Stored records

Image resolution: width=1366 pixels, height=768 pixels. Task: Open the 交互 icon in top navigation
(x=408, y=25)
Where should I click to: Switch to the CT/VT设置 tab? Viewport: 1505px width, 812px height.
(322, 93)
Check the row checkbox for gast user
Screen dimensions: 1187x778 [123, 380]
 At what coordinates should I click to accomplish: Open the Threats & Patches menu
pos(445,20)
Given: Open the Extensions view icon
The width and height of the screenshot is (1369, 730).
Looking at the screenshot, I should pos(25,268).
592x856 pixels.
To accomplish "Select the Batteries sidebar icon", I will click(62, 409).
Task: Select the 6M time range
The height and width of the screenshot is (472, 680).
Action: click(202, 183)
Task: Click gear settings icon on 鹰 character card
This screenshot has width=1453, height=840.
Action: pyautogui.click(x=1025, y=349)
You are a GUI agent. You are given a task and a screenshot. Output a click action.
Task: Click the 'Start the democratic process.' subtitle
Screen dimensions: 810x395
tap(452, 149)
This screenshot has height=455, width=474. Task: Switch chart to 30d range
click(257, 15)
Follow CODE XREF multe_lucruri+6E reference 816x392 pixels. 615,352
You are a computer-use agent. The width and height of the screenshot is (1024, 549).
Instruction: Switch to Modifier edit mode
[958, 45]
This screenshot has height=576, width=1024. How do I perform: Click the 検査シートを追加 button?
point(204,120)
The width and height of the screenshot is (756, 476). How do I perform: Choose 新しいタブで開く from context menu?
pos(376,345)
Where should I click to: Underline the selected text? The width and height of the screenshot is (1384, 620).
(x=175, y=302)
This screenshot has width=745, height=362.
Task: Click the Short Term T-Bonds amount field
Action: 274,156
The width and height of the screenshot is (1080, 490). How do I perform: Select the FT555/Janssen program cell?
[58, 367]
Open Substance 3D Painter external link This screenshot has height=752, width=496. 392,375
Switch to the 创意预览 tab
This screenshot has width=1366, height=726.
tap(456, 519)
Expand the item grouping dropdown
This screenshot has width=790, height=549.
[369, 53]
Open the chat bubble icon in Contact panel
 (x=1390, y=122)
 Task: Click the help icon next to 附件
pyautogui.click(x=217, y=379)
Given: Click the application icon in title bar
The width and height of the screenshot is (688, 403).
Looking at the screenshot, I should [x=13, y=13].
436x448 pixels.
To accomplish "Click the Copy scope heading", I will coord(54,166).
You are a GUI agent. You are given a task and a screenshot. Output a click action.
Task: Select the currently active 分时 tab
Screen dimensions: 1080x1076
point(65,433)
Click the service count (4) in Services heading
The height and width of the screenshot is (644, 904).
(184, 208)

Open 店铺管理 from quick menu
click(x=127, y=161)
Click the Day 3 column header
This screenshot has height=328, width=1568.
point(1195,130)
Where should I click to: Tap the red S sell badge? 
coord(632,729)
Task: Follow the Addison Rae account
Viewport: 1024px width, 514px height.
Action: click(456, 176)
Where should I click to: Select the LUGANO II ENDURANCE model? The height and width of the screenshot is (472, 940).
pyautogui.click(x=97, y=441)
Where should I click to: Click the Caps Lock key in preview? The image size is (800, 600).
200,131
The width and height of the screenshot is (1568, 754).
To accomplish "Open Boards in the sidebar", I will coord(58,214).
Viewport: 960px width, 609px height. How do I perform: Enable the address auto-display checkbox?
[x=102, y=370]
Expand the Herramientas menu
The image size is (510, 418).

(Try it): Once more, give all the records exactly as they were written.

(Your response):
Image resolution: width=1366 pixels, height=768 pixels. Task: Open the 交互 icon in top navigation
(x=408, y=25)
Where should I click to: Switch to the CT/VT设置 tab? Viewport: 1505px width, 812px height.
(322, 93)
Check the row checkbox for gast user
Screen dimensions: 1187x778 [123, 380]
 At what coordinates should I click to accomplish: Open the Threats & Patches menu
pos(445,20)
Given: Open the Extensions view icon
The width and height of the screenshot is (1369, 730).
Looking at the screenshot, I should pos(25,268).
592x856 pixels.
To accomplish "Select the Batteries sidebar icon", I will click(62, 409).
Task: Select the 6M time range
The height and width of the screenshot is (472, 680).
Action: click(202, 183)
Task: Click gear settings icon on 鹰 character card
This screenshot has width=1453, height=840.
Action: pyautogui.click(x=1025, y=349)
You are a GUI agent. You are given a task and a screenshot. Output a click action.
Task: Click the 'Start the democratic process.' subtitle
Screen dimensions: 810x395
tap(452, 149)
This screenshot has height=455, width=474. Task: Switch chart to 30d range
click(257, 15)
Follow CODE XREF multe_lucruri+6E reference 816x392 pixels. 615,352
You are a computer-use agent. The width and height of the screenshot is (1024, 549).
Instruction: Switch to Modifier edit mode
[958, 45]
This screenshot has height=576, width=1024. How do I perform: Click the 検査シートを追加 button?
point(204,120)
The width and height of the screenshot is (756, 476). How do I perform: Choose 新しいタブで開く from context menu?
pos(376,345)
Where should I click to: Underline the selected text? The width and height of the screenshot is (1384, 620).
(x=175, y=302)
This screenshot has width=745, height=362.
Task: Click the Short Term T-Bonds amount field
Action: 274,156
The width and height of the screenshot is (1080, 490). How do I perform: Select the FT555/Janssen program cell?
[58, 367]
Open Substance 3D Painter external link This screenshot has height=752, width=496. 392,375
Switch to the 创意预览 tab
This screenshot has width=1366, height=726.
tap(456, 519)
Expand the item grouping dropdown
This screenshot has width=790, height=549.
[369, 53]
Open the chat bubble icon in Contact panel
 (x=1390, y=122)
 Task: Click the help icon next to 附件
pyautogui.click(x=217, y=379)
Given: Click the application icon in title bar
The width and height of the screenshot is (688, 403).
Looking at the screenshot, I should [x=13, y=13].
436x448 pixels.
To accomplish "Click the Copy scope heading", I will coord(54,166).
You are a GUI agent. You are given a task and a screenshot. Output a click action.
Task: Select the currently active 分时 tab
Screen dimensions: 1080x1076
point(65,433)
Click the service count (4) in Services heading
The height and width of the screenshot is (644, 904).
(184, 208)

Open 店铺管理 from quick menu
click(x=127, y=161)
Click the Day 3 column header
This screenshot has height=328, width=1568.
point(1195,130)
Where should I click to: Tap the red S sell badge? 
coord(632,729)
Task: Follow the Addison Rae account
Viewport: 1024px width, 514px height.
Action: click(456, 176)
Where should I click to: Select the LUGANO II ENDURANCE model? The height and width of the screenshot is (472, 940).
pyautogui.click(x=97, y=441)
Where should I click to: Click the Caps Lock key in preview? The image size is (800, 600).
200,131
The width and height of the screenshot is (1568, 754).
To accomplish "Open Boards in the sidebar", I will coord(58,214).
Viewport: 960px width, 609px height. How do I perform: Enable the address auto-display checkbox?
[x=102, y=370]
Expand the Herramientas menu
The image size is (510, 418).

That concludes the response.